Estimant que cette opération de concentration, qui n’a donc pas fait l’objet d’une notification ni d’un examen au titre du contrôle préalable des concentrations, entrave la concurrence sur les marchés de gros amont et aval de la diffusion des services de TNT, Itas a saisi l’ADLC d’une plainte qui a été rejetée puis a formé un recours devant la cour d’appel de Paris.
La Cour d’appel de Paris a saisi la Cour de justice d’une question préjudicielle concernant la possibilité pour une autorité nationale de concurrence de contrôler a posteriori, compte tenu de l’interdiction de l’abus de position dominante prévue par le droit de l’Union, une opération de concentration réalisée par une entreprise en position dominante, lorsque cette concentration reste en deçà des seuils de chiffres d’affaires pertinents prévus par le règlement sur le contrôle des concentrations et par le droit national des concentrations et qu’elle n’a donc pas fait l’objet d’un contrôle ex ante en ce sens.
Dans son arrêt du 16 mars 2023, la Cour juge qu’une opération de concentration de dimension non communautaire peut faire l’objet d’un contrôle par les autorités nationales de concurrence et par les juridictions nationales au titre de l’effet direct de l’interdiction de l’abus de position dominante prévue par le droit de l’Union, recourant pour cela à leurs propres règles procédurales.
Selon la Cour, le système du guichet unique instauré par le règlement sur le contrôle des concentrations constitue un instrument procédural spécifique.
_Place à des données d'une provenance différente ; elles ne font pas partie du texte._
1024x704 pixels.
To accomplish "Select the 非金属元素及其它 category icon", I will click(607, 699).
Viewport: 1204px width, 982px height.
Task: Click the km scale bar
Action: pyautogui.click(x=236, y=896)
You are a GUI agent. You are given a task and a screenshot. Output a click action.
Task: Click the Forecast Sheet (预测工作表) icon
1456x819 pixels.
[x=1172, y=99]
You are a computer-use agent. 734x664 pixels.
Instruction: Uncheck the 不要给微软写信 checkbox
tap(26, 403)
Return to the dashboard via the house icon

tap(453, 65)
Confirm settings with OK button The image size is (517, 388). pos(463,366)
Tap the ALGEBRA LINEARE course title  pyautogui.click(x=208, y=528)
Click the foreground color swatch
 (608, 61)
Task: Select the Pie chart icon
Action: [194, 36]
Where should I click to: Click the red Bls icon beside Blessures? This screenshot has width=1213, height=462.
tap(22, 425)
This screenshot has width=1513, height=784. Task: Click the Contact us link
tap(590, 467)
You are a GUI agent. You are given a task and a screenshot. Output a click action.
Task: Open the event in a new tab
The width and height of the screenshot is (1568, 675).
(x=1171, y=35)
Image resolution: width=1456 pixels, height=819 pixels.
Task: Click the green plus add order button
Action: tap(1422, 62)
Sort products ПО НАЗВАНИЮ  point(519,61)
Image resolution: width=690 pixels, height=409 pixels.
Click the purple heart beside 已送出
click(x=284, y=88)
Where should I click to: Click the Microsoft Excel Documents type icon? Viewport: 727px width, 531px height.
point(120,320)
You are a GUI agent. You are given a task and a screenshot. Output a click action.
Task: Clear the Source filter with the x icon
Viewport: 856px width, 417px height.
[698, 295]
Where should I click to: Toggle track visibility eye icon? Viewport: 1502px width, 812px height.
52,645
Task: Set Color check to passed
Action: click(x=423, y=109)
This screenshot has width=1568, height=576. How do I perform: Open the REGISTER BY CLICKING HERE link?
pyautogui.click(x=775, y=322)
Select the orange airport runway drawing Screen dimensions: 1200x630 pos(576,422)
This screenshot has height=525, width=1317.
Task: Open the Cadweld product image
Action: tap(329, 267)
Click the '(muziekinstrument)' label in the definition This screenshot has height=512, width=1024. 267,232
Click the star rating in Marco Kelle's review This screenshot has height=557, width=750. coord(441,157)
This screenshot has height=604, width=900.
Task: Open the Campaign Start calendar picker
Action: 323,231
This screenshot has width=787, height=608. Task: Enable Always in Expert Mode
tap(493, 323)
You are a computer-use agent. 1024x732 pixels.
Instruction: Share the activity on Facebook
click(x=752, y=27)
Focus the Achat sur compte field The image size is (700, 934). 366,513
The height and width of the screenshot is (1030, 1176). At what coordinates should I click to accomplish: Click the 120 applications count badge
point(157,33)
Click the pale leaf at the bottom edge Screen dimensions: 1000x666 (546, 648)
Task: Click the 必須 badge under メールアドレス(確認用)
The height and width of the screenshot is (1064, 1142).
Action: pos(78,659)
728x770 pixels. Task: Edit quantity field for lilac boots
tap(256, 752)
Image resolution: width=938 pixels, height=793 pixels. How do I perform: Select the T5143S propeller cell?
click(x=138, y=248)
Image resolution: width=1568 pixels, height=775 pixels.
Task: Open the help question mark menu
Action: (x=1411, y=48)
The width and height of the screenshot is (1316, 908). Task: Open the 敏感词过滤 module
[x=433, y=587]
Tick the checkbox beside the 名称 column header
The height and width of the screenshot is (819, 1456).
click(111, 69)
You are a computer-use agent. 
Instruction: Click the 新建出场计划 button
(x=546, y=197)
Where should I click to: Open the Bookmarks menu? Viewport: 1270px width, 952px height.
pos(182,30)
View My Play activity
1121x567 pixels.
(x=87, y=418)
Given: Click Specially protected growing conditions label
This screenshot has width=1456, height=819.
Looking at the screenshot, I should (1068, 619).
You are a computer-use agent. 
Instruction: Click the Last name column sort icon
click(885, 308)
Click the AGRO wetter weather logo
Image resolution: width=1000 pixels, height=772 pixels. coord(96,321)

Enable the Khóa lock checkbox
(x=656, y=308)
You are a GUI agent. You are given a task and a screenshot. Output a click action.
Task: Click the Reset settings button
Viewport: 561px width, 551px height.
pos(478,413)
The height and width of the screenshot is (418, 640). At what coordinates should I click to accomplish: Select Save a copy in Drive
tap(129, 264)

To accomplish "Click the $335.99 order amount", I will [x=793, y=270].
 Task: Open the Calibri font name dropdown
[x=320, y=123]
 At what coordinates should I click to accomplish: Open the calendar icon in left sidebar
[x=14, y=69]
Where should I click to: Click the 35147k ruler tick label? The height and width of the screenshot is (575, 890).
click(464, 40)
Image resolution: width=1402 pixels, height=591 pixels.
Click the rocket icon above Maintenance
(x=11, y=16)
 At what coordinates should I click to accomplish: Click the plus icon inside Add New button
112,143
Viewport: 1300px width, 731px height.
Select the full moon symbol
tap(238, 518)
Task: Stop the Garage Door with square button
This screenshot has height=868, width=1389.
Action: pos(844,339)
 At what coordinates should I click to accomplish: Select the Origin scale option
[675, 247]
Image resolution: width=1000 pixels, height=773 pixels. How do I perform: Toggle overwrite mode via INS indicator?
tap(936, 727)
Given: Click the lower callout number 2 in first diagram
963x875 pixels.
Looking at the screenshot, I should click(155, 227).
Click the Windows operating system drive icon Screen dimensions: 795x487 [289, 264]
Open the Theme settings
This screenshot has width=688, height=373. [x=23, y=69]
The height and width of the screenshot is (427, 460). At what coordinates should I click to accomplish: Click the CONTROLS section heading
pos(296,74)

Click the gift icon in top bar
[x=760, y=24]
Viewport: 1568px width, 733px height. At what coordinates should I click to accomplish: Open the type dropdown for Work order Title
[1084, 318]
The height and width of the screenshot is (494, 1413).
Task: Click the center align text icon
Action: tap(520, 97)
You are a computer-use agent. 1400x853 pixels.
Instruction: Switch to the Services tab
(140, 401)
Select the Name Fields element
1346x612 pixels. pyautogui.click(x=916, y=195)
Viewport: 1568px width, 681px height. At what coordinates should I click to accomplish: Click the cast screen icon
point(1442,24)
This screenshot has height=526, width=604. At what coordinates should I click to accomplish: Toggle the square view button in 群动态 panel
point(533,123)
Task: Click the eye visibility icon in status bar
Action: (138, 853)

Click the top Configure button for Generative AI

Il est exclusivement applicable aux concentrations d’entreprises impliquant des modifications structurelles importantes dont l’effet sur le marché s’étend au-delà des frontières d’un État membre.
Il n’y a pas lieu d’en déduire que le législateur de l’Union a entendu rendre sans objet le contrôle opéré au niveau national d’une opération de concentration au regard de l’interdiction des abus de position dominante prévue par le droit primaire. Par conséquent, le contrôle préalable des opérations de dimension communautaire mis en place par le règlement sur le contrôle des concentrations n’exclut pas un contrôle ultérieur des opérations de concentration n’atteignant pas ce seuil : certaines concentrations peuvent échapper à un contrôle préalable mais faire l’objet d’un contrôle ultérieur.
Lors d’un tel contrôle ultérieur au regard de l’interdiction d’abus de position dominante, l’autorité saisie doit vérifier si l’acquéreur qui est en position dominante sur un marché donné et qui a pris le contrôle d’une autre entreprise sur ce marché a, par ce comportement, entravé substantiellement la concurrence sur le même marché.